[Text and item location entries]
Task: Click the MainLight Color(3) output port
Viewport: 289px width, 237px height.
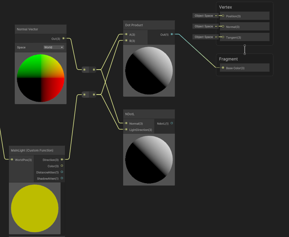Action: click(62, 166)
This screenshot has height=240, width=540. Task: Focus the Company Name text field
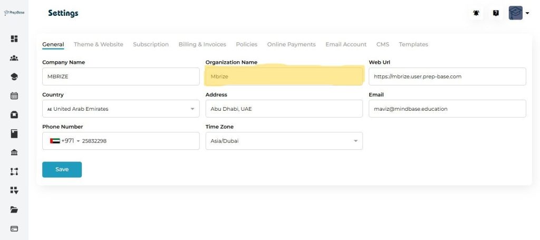pos(120,76)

## What this task involves
Please rewrite the material as a two-column CSV with the columns "ask" and "response", one row per entry: the entry's text in one quoted field and its answer in the other, with line breaks turned into spaces. Leave the pictures out.

## Complete response
ask,response
"Task: Click the MainLight Color(3) output port Viewport: 289px width, 237px height.","Action: click(62, 166)"
"This screenshot has height=240, width=540. Task: Focus the Company Name text field","pos(120,76)"